Brundage connected the world of art and that of amateur sports in his own mind. In a speech to the IOC session in Tokyo in 1958, he discussed netsuke, used at one time by Japanese men to anchor items, typically inro wallets, hung from kimono belts. Brundage owned several thousand netsuke, and held two in his hands as he spoke. He told the members that a netsuke was at one time carefully carved by the man who wore it, building "something of himself into the design", and although a class of professional netsuke makers arose later, whose work might have been more technically adept, it was "ordinarily cold, stiff, and without imagination. ... Missing was the element of the amateur carver, which causes these netsuke to be esteemed so much higher by the collector than the commercial product carved for money." Brundage later commented about his speech, "Here was the difference between amateurism and professionalism spelled out in a netsuke."

==Legacy==
Brundage, the only American and first non-European to serve as IOC president, left a mixed legacy. Guttmann notes that in the 1960s, Brundage may have been better known as an art collector than for his sports activities, and "there are those who maintain that he will be remembered not for his career in sports but for his jades and bronzes." Andrew Leigh, a member of the Australian House of Representatives, criticizes Brundage for expelling the two athletes in Mexico City, calling him "a man who'd had no difficulty with the Nazi salute being used in the 1936 Olympics". Dick Pound believes Brundage to have been one of the IOC's great presidents, along with De Coubertin and Samaranch, but concedes that by the end of his term, Brundage was out of touch with the world of sports. While Pound credits Brundage with holding the Olympic movement together in a period when it was beset by many challenges, he notes that this might not be fully appreciated by those who remember Brundage for the final years of his term, and for Munich.

In May 2012, The Independent dubbed him "The ancient IOC emperor, anti-Semite and Nazi sympathiser bent on insulating the Games from the meddlesome tentacles of the real world." The Orange County Register stated that Brundage's "racism and anti-Semitism are well documented", and the New York Daily News averred that Brundage "admired Hitler and infamously replaced two Jewish sprinters on the 4-by-100 relay team because it could have further embarrassed Hitler if they won". David Miller described him as "despotic" in The Official History of the Olympic Games and the IOC (2012).
Writing for The Nation, Dave Zirin and Jules Boykoff criticized him for his controversial policies and statements, concluding, "Brundage’s 'contributions' to Olympic history need to be understood. But he has long forfeited a place of honor and respect".

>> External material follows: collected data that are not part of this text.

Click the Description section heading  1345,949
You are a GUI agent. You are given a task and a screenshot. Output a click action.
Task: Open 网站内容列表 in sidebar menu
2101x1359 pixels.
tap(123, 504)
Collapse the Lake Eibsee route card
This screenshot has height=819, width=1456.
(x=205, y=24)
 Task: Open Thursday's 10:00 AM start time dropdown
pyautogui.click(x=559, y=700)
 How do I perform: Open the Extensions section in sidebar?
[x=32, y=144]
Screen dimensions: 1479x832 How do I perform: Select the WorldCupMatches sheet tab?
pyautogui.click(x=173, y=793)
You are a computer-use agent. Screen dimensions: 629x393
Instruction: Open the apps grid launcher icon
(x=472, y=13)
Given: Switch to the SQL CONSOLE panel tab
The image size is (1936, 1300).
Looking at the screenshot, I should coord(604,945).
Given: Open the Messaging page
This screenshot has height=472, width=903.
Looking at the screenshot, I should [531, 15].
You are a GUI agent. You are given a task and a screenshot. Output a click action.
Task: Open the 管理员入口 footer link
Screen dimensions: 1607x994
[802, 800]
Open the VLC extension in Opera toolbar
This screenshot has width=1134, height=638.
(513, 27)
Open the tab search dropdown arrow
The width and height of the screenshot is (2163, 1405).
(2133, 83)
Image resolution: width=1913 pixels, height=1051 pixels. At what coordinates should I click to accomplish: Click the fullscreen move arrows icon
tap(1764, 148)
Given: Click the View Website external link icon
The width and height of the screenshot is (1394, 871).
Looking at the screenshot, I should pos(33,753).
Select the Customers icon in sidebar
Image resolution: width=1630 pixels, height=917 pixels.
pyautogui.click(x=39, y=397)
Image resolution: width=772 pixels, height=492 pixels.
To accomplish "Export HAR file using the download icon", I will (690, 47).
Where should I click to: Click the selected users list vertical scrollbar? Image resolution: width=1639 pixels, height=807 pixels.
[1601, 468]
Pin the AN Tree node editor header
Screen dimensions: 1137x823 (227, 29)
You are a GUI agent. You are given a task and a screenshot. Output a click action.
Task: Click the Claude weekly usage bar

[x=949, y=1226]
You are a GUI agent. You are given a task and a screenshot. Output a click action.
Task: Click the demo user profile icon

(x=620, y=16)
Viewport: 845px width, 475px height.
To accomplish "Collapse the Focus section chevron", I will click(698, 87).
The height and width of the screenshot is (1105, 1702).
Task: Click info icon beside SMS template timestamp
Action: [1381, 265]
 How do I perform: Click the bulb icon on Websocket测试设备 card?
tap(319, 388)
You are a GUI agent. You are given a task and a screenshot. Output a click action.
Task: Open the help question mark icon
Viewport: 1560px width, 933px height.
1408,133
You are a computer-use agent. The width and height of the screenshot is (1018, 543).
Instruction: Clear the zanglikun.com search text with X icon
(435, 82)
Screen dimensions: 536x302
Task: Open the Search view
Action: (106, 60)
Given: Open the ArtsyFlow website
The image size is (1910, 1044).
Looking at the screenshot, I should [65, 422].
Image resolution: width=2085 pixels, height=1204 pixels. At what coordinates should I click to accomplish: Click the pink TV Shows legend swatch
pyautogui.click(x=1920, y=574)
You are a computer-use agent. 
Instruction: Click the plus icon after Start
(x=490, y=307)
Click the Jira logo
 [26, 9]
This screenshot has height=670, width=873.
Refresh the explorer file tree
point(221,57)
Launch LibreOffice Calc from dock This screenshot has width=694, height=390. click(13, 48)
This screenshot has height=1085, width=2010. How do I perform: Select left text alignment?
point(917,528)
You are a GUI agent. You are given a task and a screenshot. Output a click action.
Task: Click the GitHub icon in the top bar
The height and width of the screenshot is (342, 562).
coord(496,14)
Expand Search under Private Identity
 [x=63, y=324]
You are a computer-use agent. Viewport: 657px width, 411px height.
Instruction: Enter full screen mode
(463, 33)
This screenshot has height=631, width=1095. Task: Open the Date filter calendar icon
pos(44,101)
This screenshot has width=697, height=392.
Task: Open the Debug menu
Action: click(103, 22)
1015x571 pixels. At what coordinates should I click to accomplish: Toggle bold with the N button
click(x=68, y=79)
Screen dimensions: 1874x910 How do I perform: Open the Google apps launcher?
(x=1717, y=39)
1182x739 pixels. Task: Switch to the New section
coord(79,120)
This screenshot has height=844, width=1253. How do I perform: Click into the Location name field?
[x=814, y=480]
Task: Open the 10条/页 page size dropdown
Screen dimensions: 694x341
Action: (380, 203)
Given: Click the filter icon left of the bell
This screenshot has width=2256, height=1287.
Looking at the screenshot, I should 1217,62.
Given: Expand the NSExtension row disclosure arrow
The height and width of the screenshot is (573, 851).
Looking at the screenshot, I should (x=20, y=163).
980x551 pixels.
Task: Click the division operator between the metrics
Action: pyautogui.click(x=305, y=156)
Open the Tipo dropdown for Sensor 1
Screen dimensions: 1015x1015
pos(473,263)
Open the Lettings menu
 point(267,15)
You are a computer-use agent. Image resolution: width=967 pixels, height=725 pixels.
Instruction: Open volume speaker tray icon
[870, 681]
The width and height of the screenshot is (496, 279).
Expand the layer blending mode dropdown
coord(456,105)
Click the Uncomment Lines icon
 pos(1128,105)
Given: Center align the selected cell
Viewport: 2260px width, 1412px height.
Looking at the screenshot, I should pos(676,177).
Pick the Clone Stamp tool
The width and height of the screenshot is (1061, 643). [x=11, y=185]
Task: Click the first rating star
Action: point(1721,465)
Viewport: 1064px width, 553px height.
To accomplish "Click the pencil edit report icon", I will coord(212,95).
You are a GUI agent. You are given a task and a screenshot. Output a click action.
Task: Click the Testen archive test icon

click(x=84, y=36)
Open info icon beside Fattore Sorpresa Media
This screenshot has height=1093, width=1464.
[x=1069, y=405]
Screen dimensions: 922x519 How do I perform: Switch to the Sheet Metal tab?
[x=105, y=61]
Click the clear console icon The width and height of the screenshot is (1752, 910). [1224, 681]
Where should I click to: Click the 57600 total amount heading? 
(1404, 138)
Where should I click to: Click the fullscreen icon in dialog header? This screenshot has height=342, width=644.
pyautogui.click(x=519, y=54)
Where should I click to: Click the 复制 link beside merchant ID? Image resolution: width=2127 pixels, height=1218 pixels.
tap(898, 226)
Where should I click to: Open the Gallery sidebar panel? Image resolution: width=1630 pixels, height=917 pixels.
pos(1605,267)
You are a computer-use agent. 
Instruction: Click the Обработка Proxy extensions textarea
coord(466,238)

In 2020, amid the George Floyd protests, San Francisco's Asian Art Museum removed a bust of Brundage that had sat prominently in its foyer for five decades, which had been dedicated to him for his donating his sizable collection. Museum director Jay Xu wrote that Brundage "espoused racist and anti-Semitic views".

Alfred Senn suggests that Brundage remained too long as IOC president:

After Munich, Brundage departed the Games, which had grown beyond his comprehension and his capacity to adjust. The NOCs and the [ISFs] were revolting against his arbitrary administration; violence had invaded his holy mountain and was giving every indication of returning; despite all his efforts to reach out to the world through athletics, he stood accused of bigotry and both race and class prejudice, not to mention the denunciations proclaiming him politically naive ... Few mourned his departure from the Olympic scene, and the International Olympic Committee turned to his successor, who, its members hoped, would be better suited to handle the new items on its agenda.